Du bloc A (New-York) qui abrite les facultés des sciences sociales et de langue et lettre à celui du bloc B (Cossovo) composé des facultés des sciences économiques et de gestion et des sciences, les salles, les amphithéâtres sont restés vides. Les cours suspendus et les étudiants dans l’attente d’une issue favorable à la grève déclenchée entre le syndicat et les autorités compétentes.
Du côté des enseignants-chercheurs, et chercheurs, ils exigent de meilleures conditions de travail, le respect de leurs droits et une revalorisation de leur statut.

Cette grève nationale, selon plusieurs observateurs, traduit un profond malaise au sein du système universitaire guinéen et appelle à un dialogue franc entre les parties prenantes afin d’éviter que l’année académique ne soit compromise.

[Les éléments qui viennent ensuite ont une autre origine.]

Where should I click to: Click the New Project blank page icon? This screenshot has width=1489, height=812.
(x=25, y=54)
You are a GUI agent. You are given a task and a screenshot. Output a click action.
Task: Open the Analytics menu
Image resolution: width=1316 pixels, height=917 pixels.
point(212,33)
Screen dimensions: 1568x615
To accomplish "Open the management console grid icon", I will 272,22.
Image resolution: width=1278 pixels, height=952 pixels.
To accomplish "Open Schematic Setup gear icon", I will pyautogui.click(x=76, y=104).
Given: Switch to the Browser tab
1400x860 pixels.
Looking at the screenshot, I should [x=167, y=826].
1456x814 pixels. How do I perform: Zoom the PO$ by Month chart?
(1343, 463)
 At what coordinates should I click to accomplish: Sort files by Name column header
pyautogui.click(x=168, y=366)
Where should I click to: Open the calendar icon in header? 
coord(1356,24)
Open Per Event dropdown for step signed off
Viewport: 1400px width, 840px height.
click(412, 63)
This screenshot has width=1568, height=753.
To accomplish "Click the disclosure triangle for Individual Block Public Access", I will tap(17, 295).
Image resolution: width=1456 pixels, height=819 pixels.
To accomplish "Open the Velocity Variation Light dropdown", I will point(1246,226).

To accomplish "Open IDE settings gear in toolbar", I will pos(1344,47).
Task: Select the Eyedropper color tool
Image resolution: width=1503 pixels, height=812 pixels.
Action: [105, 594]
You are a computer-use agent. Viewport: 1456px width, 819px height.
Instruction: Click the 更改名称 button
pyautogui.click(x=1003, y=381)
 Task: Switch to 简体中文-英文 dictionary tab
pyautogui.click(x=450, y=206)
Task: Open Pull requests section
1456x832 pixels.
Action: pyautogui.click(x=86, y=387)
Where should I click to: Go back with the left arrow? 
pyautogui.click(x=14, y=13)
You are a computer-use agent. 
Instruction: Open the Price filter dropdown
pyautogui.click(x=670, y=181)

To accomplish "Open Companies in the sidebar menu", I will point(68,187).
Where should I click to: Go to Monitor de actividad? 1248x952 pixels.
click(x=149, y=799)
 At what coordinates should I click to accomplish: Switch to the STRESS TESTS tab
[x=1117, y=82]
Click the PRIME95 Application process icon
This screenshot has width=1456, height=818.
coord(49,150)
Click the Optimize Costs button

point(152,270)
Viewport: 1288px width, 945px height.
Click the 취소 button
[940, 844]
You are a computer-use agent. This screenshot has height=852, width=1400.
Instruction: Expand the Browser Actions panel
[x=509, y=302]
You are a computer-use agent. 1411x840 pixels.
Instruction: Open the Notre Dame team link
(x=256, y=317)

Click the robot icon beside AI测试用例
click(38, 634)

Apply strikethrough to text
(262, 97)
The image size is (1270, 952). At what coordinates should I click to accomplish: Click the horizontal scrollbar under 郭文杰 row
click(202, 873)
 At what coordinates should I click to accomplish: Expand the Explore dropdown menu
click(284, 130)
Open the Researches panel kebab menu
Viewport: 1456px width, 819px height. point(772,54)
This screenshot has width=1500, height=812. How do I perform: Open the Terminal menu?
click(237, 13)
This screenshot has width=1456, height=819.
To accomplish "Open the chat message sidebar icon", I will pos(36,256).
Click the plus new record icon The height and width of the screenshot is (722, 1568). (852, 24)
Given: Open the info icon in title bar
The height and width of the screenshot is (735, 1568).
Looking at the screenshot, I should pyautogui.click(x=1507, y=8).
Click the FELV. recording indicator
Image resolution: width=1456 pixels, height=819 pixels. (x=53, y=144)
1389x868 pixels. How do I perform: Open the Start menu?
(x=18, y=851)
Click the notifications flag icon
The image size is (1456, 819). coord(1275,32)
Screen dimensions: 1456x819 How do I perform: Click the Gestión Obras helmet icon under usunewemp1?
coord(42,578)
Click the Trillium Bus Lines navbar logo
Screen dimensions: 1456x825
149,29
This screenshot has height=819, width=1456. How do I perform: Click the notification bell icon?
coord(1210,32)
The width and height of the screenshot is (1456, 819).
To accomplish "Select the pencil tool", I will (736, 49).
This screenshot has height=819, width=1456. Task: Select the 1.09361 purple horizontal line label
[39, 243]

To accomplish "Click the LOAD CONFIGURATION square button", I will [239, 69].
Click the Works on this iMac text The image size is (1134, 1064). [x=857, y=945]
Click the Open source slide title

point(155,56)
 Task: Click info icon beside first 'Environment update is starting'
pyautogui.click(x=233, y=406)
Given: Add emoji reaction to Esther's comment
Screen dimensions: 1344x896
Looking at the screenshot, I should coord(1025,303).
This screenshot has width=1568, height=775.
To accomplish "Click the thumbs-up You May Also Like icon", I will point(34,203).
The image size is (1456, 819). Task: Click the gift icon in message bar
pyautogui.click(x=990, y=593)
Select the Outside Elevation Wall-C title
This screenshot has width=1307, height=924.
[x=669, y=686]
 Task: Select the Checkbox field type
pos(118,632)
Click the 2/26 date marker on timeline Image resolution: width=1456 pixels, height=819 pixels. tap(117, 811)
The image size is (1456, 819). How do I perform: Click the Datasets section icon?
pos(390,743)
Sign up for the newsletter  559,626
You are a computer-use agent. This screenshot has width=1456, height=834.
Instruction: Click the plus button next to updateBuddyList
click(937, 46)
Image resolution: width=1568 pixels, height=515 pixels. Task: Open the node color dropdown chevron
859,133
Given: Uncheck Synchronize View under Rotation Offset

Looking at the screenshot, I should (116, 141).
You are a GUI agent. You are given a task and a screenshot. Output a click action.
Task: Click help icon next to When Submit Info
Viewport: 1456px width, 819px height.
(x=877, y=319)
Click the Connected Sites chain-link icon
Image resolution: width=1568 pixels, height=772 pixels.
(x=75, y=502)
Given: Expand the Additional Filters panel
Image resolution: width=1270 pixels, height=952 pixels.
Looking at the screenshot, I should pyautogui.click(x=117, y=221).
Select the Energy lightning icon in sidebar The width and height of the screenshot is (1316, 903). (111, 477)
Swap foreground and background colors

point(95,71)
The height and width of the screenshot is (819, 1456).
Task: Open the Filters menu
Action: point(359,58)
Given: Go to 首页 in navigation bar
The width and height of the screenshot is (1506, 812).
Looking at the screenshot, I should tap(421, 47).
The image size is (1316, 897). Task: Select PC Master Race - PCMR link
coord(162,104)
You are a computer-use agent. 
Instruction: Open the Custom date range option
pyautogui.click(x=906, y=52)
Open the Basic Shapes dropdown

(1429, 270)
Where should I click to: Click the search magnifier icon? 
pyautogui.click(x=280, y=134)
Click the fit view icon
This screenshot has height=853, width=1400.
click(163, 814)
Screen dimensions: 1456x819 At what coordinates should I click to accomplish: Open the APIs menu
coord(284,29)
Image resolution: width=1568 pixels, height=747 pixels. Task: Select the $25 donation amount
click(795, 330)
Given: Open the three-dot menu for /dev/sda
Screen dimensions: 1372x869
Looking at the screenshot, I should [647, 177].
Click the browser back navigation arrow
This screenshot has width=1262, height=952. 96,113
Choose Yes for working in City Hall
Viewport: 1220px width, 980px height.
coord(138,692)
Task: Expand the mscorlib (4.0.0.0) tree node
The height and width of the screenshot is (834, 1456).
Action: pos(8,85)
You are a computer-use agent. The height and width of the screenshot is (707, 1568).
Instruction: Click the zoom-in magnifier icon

Il est urgent de résoudre cette crise, car sur le terrain, les étudiants notamment ceux de la licence 1 se montrent motivés, engagés et dynamiques à commencer les cours pour leur nouvelle vie. Ceux de licence 2 persistent, malgré les incertitudes, tandis que les étudiants de licence 3 aspirent ardemment à valider leur dernière année pour intégrer le monde professionnel.
A rappeler que, si rien n’est fait et que cette grève se prolonge, le pays risquerait de s’aventurer davantage dans une crise éducative et sociale précédente.
Depuis Kindia, Amara dji SYLLA, pour Lerevelateur224.com.